* **Task item**
Every line below from the one with "Where should I click to: Click" through the one with "Expand Selected Sound Output Device dropdown" is to be repeated exactly, with no picture among them.

* **Data records**
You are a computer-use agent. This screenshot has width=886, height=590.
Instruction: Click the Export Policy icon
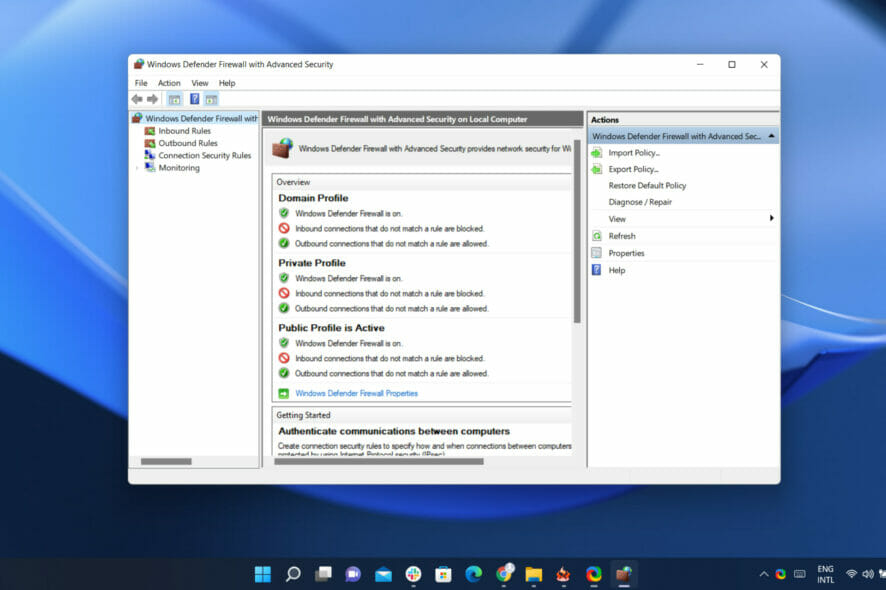(597, 170)
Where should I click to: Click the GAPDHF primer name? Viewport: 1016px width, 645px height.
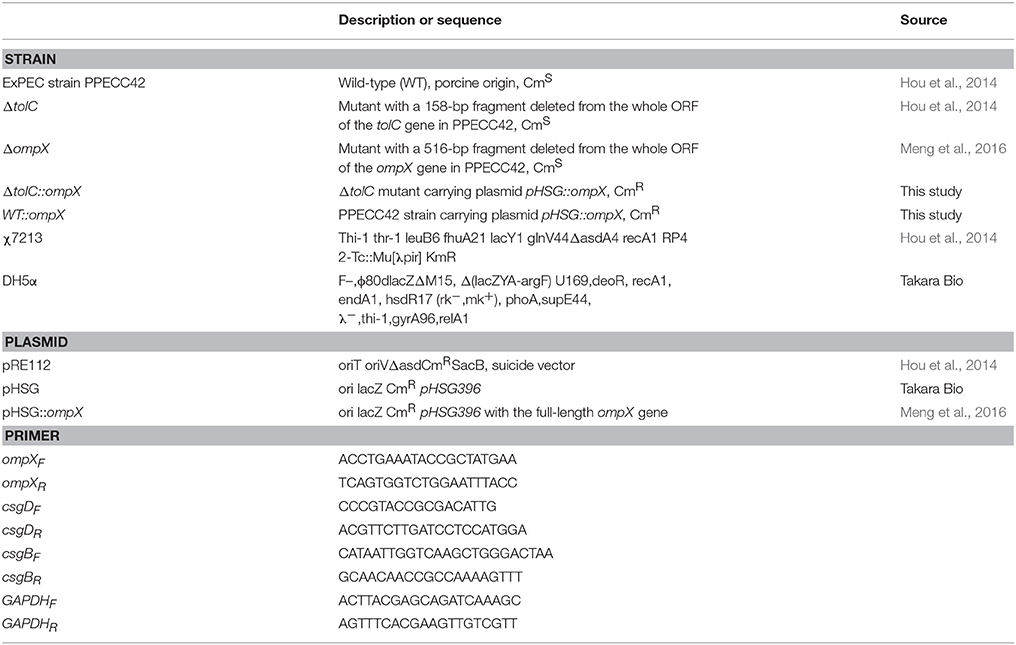29,602
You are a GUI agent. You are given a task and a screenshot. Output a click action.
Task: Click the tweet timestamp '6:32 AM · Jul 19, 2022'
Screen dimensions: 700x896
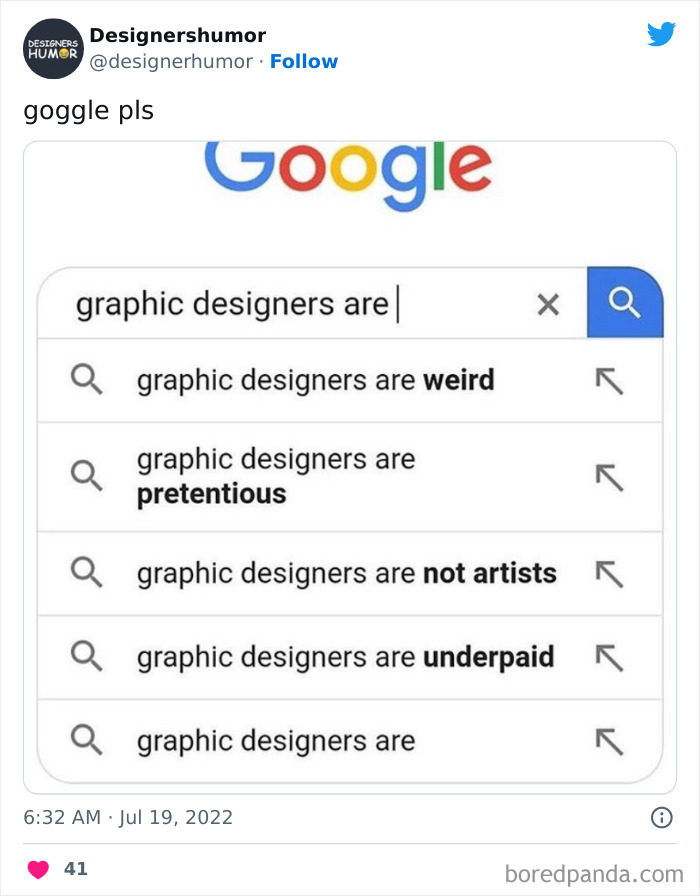[x=130, y=817]
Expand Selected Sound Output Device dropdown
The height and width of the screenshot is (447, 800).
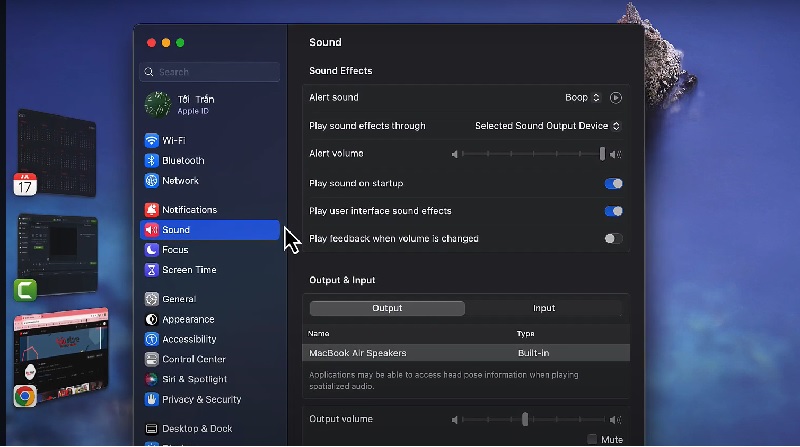click(547, 126)
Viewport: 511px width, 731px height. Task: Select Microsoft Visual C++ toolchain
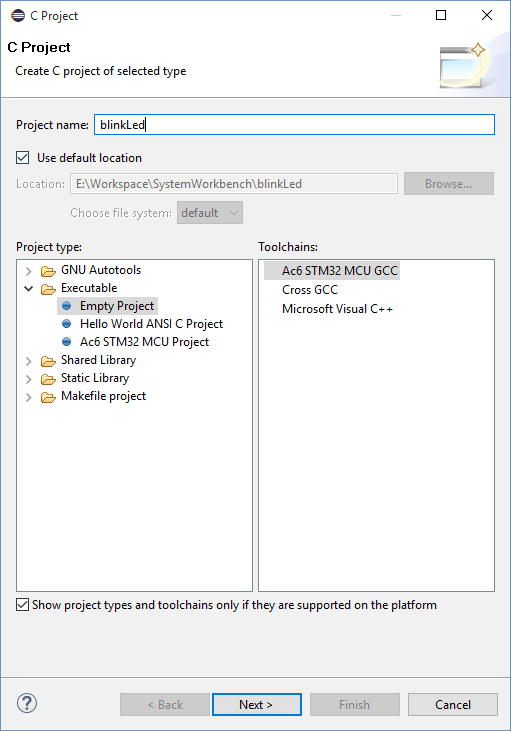click(x=337, y=309)
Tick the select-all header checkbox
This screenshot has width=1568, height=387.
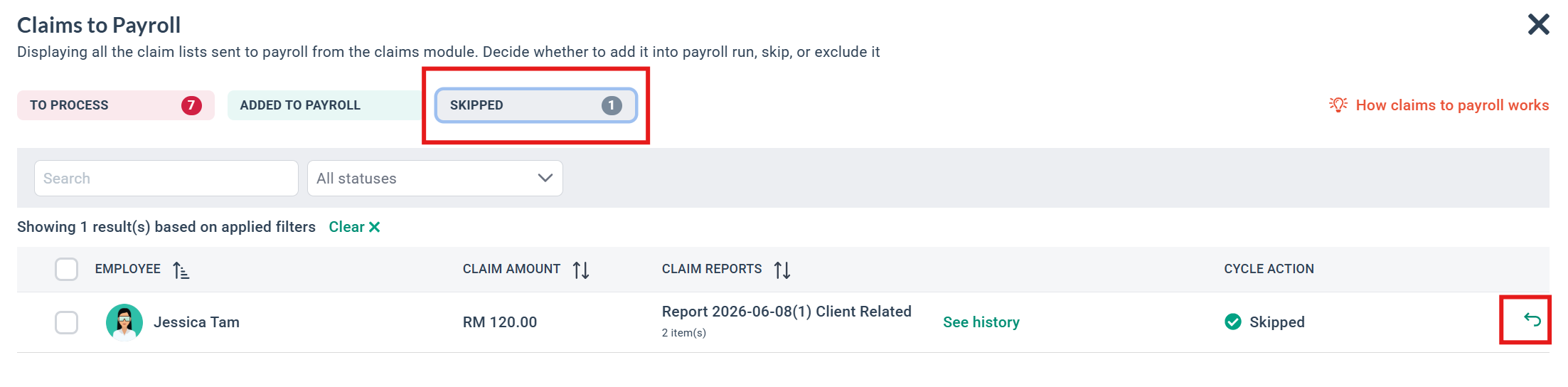coord(66,269)
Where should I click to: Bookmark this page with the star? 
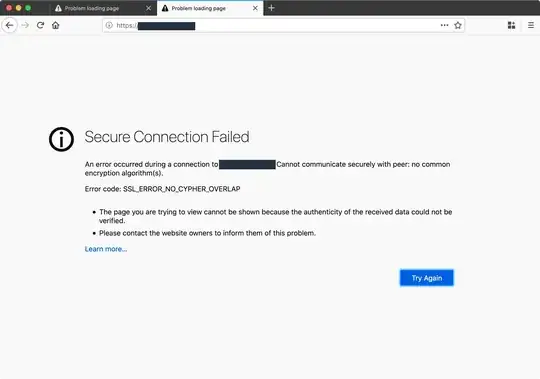(458, 25)
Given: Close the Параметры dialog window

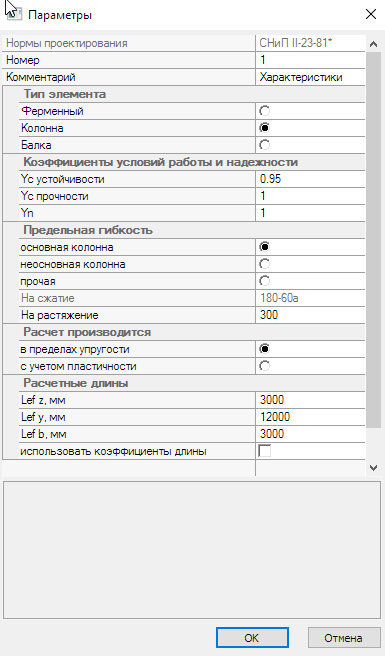Looking at the screenshot, I should [371, 14].
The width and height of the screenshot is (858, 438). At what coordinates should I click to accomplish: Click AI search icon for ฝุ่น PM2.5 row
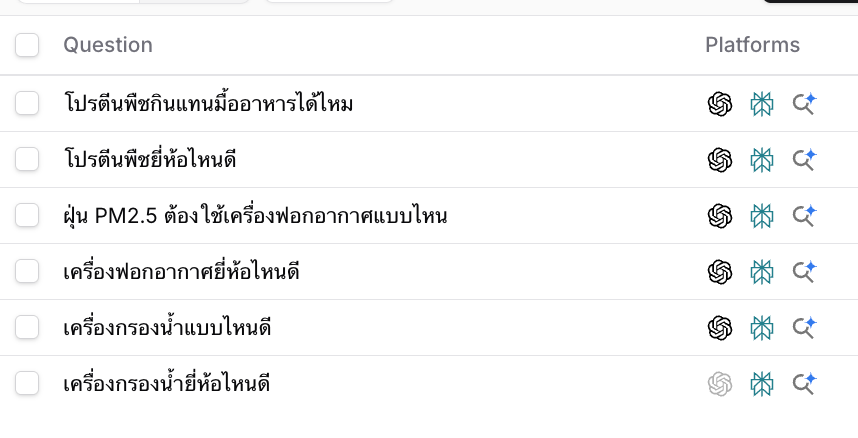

* **Exercise answer**
Where should I click to: Click the GAPDHF primer name? Viewport: 1016px width, 645px height.
29,602
You are a GUI agent. You are given a task and a screenshot. Output a click action.
Task: Click the tweet timestamp '6:32 AM · Jul 19, 2022'
Screen dimensions: 700x896
[x=130, y=817]
Expand Selected Sound Output Device dropdown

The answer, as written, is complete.